▶ _Data for this task_:
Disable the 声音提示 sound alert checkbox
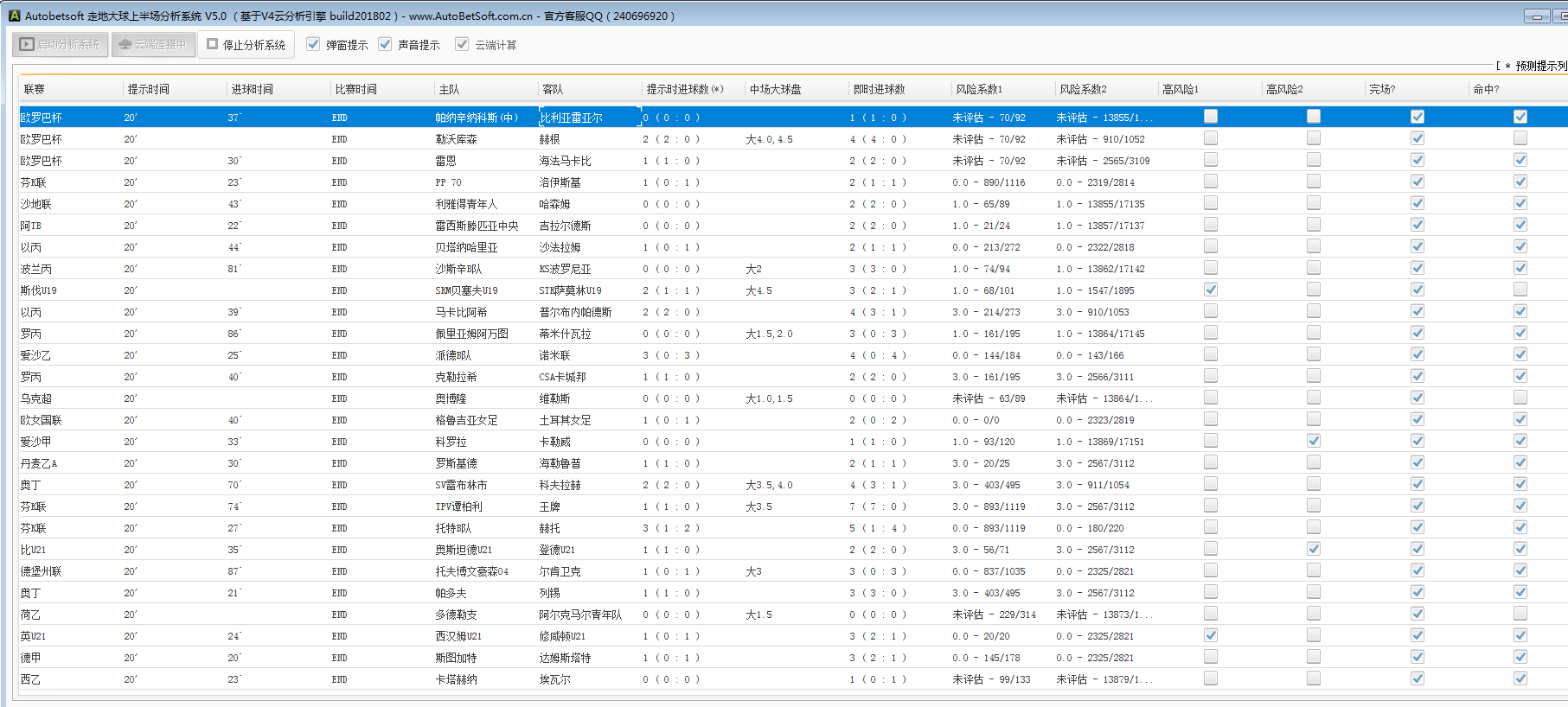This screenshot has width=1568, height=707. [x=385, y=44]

==

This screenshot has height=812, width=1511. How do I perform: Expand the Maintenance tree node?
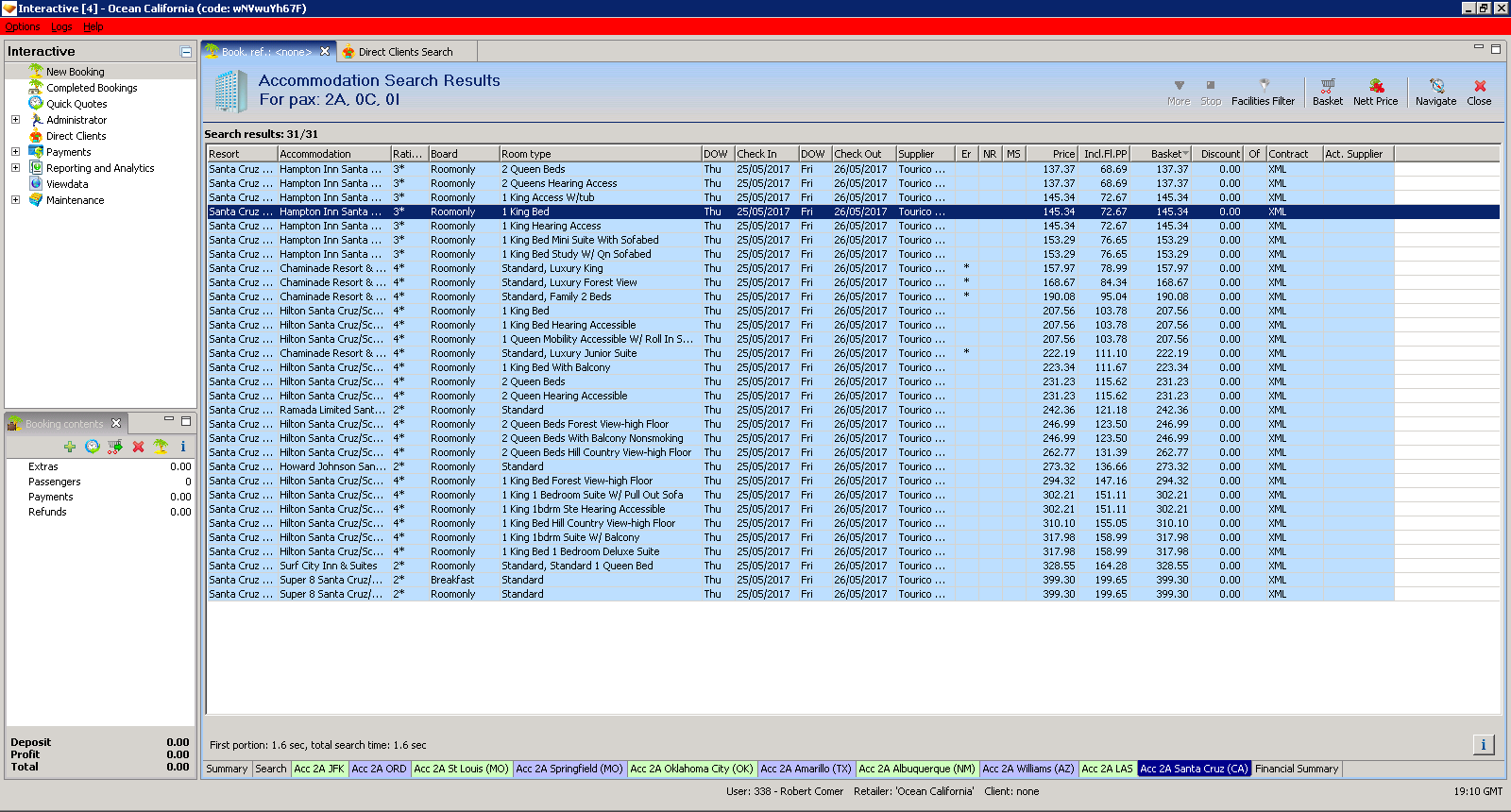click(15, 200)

...

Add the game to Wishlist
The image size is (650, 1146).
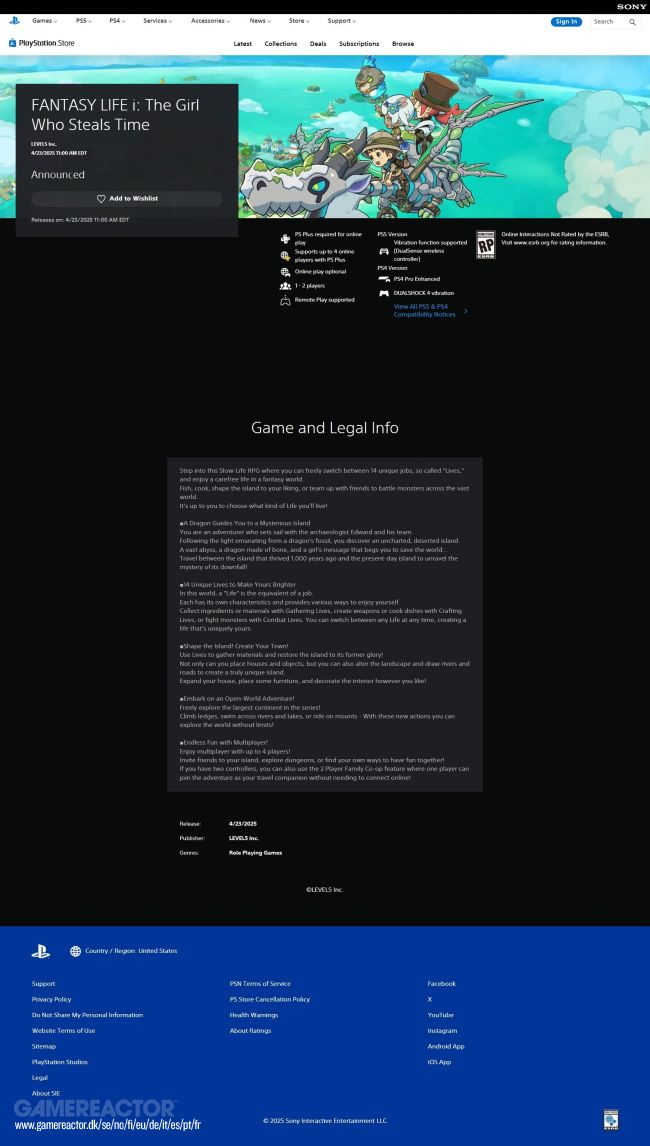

▶ _Exercise objective_:
Looking at the records above, return exactly the lines from the line with "Add the game to Wishlist" to the line with "The image size is (650, 1146).", both ends included.

▶ _Task answer_:
Add the game to Wishlist
The image size is (650, 1146).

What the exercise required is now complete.